19 junio, 2019

Achetoni habló sobre la pobreza, la desaparición de productores y el rol de los pequeños agricultores desde la 6° Conferencia Mundial de la Agricultura Familiar

Vista de los asistentes a la Conferencia Mundial de AF

El presidente de FAA, Carlos Achetoni, asiste esta semana a la VI Conferencia Mundial de Agricultura Familiar. Desde allí analizó la situación productiva, social y económica argentina y la relacionó con el trabajo que realizaron en esta semana los representantes de la agricultura familiar de todo el mundo, y en especial los integrantes de la delegación de Coprofam, que él integra.

En relación con el preocupante 32% de pobreza difundido ayer por el gobierno nacional y los datos preliminares del Censo Nacional Agropecuario que indican una gran concentración y desaparición de productores, dijo: “Reiteramos la necesidad de que en nuestro país la política vea el rol que podemos y debemos cumplir los agricultores familiares para luchar contra la pobreza y el hambre, para cumplir los Objetivos de Desarrollo Sostenible y el arraigo en los pueblos del interior. Representantes de todo el mundo, reunidos acá en Bilbao, están valorando el rol de los agricultores familiares, mientras que en Argentina seguimos desapareciendo y las personas siguen sumidas en la pobreza”.
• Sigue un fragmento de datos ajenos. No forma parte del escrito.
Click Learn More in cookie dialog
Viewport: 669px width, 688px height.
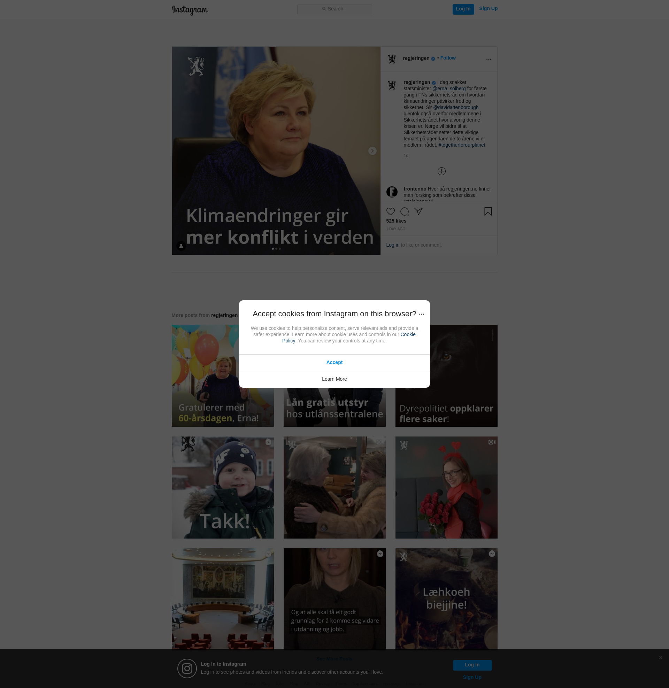(334, 379)
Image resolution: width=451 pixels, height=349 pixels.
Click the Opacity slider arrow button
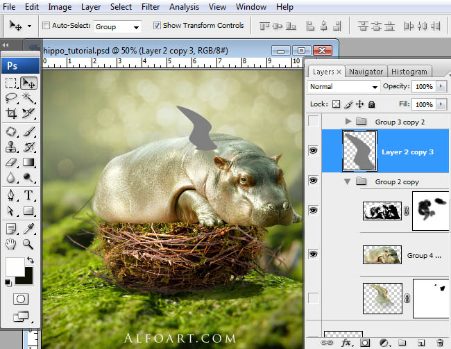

“Ayer se difundieron cifras que alarman. Más de 14,3 millones de argentinos son pobres. Es un escenario que entristece y preocupa, pero también nos obliga a reiterar lo que muchas veces dijimos. Los pequeños productores, los agricultores familiares, podemos, queremos y debemos cumplir un rol mucho más destacado, podemos garantizar la seguridad y soberanía alimentaria, fortalecer con nuestro arraigo en los pueblos el desarrollo rural y producir los alimentos que tantas personas necesitan”, señaló el dirigente, que también es secretario de Formación y Capacitación de Coprofam.

Y añadió: “Para eso, debe haber también un cambio trascendente en las políticas asistencialistas. Hoy se destinan exorbitantes sumas de dinero para intentar resolver el problema del hambre y se aborda este flagelo de manera parcial y recurrente con acciones que dejan inmersos aún más en la pobreza a los sectores más desprotegidos. Los aleja de la posibilidad de trabajar y ser autosustentables, con la consecuente pérdida de dignidad. Es evidente que, de una vez por todas, hay que propiciar condiciones de trabajo digno para los que no lo tienen y posibilidades de desarrollo para los agricultores familiares. Esto último puede hacerse sin gastar más, sólo reasignando las partidas presupuestarias que hasta el momento han sido aplicadas para mitigar situaciones y se ha demostrado que no las han solucionado”.

Finalmente, expresó Achetoni: “Los pequeños productores no podemos seguir desapariendo. Según datos preliminares del Censo Agropecuario difundidos ayer, las explotaciones agropecuarias bajaron un 30% en los últimos 30 años, es decir que la concentración aumentó fuertemente. Insistimos en la necesidad de políticas públicas específicas que nos sostengan, que nos permitan seguir trabajando y que no nos lleven a dejar nuestra actividad, que ya ha demostrado ser valiosa no sólo desde lo productivo sino también desde lo social, cultural, económico y demográfico”.